_Exercise instructions_: Within the listing below, please copy exactly the lines between the line holding "Toggle airbrush build-up" and the line holding "Click the Password", inclusive.

_Supplied records_:
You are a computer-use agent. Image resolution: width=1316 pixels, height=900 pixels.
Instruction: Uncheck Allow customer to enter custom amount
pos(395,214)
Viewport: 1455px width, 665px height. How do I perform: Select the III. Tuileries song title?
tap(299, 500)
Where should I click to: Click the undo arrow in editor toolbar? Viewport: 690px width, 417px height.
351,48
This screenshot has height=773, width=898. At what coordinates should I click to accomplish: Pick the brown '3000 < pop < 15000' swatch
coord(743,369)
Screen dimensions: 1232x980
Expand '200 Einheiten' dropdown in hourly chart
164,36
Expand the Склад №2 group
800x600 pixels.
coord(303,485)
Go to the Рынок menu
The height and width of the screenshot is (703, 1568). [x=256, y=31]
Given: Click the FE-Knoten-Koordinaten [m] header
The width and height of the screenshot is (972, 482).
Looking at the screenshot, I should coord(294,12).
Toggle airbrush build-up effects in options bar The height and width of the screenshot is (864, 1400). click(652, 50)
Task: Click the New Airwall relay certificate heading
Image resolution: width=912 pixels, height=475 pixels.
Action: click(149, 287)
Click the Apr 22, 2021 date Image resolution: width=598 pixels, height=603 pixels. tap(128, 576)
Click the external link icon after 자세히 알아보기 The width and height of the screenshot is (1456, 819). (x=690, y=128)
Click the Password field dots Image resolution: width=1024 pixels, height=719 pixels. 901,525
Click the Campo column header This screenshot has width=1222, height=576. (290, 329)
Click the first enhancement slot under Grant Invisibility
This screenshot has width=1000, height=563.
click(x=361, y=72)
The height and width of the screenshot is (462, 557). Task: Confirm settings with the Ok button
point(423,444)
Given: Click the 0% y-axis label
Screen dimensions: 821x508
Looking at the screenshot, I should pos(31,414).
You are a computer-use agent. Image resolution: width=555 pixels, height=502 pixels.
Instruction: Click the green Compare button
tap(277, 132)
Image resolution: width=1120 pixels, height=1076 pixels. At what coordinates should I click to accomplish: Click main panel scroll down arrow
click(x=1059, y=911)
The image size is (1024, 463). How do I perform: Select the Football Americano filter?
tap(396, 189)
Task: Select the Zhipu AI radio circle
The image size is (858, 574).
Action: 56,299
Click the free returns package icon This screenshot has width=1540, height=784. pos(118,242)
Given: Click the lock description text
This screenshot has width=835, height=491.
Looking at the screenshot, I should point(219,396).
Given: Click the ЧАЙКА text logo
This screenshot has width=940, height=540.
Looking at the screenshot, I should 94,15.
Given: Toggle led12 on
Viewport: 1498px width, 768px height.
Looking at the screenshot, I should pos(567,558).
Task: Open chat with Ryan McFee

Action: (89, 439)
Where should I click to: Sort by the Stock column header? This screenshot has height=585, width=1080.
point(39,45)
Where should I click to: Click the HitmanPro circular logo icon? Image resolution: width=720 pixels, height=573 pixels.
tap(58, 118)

_Answer section_:
Toggle airbrush build-up effects in options bar The height and width of the screenshot is (864, 1400). click(652, 50)
Task: Click the New Airwall relay certificate heading
Image resolution: width=912 pixels, height=475 pixels.
Action: click(149, 287)
Click the Apr 22, 2021 date Image resolution: width=598 pixels, height=603 pixels. tap(128, 576)
Click the external link icon after 자세히 알아보기 The width and height of the screenshot is (1456, 819). (x=690, y=128)
Click the Password field dots Image resolution: width=1024 pixels, height=719 pixels. 901,525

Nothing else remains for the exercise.